## WHAT YOU NEED TO DO:
Say how many lines of the listing below hold the word "target". Give only that number.

## MATERIAL PROVIDED:

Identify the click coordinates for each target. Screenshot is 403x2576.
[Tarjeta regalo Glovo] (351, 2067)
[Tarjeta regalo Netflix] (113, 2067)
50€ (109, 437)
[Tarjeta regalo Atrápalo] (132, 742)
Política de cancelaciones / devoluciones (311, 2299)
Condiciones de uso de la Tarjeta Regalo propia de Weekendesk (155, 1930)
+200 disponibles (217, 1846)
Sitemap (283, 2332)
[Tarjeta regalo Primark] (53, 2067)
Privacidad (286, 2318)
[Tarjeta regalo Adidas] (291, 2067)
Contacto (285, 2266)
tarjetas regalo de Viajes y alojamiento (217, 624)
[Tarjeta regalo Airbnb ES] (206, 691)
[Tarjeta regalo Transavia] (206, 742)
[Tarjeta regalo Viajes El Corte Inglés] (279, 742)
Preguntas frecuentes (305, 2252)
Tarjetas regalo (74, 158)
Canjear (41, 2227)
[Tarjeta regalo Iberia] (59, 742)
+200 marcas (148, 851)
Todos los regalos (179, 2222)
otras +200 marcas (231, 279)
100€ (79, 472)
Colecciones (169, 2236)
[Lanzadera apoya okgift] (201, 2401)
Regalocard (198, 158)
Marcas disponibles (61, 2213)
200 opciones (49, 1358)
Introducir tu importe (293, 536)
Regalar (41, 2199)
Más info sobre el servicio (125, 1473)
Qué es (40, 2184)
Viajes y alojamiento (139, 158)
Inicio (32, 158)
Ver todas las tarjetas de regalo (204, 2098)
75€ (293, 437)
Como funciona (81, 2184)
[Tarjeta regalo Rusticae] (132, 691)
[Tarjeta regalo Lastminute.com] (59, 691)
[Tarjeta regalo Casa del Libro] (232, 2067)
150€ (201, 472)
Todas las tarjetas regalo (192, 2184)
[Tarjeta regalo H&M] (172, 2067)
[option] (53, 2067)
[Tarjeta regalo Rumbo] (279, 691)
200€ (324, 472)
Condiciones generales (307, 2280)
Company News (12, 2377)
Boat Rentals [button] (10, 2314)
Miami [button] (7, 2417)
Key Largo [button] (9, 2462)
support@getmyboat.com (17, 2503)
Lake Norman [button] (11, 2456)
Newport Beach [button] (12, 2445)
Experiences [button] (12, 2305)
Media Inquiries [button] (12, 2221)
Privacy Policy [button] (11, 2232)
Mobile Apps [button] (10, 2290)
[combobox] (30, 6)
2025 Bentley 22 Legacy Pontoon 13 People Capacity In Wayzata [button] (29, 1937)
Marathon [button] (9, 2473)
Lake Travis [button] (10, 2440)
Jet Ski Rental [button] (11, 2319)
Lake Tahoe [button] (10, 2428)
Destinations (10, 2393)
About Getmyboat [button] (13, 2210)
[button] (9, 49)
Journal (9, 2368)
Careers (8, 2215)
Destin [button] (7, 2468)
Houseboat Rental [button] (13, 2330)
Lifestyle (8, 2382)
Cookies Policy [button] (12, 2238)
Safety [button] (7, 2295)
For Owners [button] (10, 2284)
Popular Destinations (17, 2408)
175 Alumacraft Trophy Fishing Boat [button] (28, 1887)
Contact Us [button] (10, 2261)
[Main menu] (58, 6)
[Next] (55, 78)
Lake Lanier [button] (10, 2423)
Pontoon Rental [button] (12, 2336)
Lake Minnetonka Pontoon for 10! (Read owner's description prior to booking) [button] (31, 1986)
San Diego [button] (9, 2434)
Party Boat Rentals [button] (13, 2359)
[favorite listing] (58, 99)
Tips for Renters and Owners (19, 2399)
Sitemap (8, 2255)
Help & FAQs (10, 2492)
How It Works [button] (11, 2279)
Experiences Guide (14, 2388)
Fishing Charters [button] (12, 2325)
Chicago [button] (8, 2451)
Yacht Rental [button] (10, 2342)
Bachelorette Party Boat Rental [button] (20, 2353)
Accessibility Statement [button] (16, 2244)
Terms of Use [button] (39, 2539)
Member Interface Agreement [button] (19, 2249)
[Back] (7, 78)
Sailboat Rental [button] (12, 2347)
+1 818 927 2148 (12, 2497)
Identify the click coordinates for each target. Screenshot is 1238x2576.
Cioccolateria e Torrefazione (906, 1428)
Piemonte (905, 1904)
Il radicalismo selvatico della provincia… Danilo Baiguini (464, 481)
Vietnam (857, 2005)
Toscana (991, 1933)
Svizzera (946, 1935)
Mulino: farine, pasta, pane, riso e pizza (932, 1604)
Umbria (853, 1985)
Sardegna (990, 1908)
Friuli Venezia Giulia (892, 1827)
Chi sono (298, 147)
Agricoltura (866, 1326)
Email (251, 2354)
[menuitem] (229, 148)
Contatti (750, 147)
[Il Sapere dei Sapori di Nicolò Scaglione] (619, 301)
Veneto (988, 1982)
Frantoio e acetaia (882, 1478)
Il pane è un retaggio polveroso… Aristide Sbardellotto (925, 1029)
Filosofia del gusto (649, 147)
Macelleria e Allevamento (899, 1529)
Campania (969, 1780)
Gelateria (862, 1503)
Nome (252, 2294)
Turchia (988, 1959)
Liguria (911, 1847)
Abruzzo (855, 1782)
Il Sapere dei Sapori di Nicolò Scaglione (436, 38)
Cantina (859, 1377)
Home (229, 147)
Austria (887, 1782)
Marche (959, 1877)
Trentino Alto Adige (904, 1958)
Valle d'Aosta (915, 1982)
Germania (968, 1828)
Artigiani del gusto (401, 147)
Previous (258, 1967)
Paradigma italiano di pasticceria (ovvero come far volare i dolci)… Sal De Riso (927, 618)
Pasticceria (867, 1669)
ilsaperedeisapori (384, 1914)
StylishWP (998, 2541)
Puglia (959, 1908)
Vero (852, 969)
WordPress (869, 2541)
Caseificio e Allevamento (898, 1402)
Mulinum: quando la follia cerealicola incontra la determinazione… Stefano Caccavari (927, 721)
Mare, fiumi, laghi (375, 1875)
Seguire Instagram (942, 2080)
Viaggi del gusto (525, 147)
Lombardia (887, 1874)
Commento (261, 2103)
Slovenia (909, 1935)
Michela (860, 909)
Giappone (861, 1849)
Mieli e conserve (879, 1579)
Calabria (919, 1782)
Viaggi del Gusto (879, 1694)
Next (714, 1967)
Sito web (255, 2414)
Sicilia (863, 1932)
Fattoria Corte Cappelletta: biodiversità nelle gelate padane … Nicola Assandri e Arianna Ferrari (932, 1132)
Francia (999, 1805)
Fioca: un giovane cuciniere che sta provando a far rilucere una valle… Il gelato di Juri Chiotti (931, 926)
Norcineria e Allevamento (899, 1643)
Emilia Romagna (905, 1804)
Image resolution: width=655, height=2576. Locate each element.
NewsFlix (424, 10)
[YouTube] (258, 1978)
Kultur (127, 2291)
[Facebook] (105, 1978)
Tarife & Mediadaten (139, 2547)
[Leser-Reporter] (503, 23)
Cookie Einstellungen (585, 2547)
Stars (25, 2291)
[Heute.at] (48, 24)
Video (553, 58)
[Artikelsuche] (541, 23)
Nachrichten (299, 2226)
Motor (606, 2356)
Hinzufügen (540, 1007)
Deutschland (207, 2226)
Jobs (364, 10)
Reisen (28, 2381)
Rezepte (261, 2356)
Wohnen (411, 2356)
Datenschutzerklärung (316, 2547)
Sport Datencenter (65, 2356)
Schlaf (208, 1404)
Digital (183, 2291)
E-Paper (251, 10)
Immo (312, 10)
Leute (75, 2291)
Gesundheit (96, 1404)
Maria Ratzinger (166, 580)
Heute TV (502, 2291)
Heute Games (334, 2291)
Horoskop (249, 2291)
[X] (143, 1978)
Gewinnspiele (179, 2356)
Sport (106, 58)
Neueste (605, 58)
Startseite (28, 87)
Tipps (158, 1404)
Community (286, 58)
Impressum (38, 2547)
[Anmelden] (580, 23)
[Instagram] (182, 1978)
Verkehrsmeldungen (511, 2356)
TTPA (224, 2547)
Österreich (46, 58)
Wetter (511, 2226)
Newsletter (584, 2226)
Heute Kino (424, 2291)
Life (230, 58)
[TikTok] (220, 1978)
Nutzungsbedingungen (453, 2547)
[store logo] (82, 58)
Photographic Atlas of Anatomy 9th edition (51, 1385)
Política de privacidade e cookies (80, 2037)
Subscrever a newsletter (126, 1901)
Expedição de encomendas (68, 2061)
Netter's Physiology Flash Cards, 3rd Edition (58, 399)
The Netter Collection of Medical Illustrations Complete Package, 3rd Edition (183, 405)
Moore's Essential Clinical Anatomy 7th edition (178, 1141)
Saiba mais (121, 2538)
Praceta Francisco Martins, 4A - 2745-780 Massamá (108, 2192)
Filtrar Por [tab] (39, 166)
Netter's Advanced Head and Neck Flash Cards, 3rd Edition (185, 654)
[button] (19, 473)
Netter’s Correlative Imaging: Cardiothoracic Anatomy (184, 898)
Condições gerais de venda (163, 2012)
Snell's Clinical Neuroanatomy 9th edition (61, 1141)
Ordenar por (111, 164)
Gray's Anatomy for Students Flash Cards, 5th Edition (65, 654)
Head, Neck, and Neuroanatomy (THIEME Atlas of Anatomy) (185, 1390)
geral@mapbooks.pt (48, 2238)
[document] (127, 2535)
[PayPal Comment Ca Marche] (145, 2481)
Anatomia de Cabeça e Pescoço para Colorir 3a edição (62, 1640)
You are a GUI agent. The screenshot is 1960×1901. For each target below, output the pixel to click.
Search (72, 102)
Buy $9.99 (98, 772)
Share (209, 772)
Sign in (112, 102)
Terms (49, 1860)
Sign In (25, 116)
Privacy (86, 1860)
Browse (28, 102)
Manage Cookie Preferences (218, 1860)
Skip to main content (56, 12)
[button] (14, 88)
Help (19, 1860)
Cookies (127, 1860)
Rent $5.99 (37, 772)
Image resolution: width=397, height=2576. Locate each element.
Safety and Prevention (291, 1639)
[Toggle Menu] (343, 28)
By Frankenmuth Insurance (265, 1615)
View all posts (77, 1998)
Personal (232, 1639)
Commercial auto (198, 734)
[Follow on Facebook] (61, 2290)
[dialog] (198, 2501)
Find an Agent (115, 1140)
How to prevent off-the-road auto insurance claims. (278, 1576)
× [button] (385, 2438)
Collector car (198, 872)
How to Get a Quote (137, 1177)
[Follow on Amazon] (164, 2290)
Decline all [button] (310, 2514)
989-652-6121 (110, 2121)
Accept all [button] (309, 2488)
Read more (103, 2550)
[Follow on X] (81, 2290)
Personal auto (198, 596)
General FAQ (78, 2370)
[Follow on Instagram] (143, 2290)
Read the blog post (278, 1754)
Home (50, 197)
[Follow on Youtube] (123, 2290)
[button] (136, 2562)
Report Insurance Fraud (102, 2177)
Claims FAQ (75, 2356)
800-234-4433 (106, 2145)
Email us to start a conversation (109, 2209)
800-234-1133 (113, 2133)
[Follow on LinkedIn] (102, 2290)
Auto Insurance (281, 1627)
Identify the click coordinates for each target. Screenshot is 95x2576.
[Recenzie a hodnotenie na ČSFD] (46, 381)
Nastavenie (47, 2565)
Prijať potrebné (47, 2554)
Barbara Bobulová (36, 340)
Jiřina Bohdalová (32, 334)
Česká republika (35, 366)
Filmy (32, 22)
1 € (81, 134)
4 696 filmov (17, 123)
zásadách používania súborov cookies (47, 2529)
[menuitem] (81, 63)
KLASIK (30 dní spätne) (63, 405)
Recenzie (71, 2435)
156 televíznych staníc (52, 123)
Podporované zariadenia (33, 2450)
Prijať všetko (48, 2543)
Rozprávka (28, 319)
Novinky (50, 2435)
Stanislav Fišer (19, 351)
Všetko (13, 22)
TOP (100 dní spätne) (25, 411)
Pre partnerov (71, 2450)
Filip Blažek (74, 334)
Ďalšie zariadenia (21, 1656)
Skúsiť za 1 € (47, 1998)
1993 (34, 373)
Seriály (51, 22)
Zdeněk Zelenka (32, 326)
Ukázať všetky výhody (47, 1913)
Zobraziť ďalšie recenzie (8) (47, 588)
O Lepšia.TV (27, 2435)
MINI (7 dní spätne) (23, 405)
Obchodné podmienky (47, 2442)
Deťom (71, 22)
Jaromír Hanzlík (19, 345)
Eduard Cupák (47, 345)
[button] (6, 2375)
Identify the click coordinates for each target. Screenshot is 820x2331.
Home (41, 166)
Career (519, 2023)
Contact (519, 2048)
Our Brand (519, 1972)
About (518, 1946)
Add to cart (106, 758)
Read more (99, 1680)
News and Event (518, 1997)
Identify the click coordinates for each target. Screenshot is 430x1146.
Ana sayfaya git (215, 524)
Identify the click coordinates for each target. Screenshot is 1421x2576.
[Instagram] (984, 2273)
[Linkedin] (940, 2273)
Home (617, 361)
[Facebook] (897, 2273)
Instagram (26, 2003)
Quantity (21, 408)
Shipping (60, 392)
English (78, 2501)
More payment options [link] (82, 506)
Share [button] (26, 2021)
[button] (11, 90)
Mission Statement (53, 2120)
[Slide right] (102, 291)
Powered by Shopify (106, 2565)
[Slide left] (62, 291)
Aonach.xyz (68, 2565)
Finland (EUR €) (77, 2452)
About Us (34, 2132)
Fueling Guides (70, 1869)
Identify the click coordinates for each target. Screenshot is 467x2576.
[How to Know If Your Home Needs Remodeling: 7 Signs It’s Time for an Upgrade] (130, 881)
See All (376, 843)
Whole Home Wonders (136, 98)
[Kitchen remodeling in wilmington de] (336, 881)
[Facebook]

## ANSWER SPACE:
8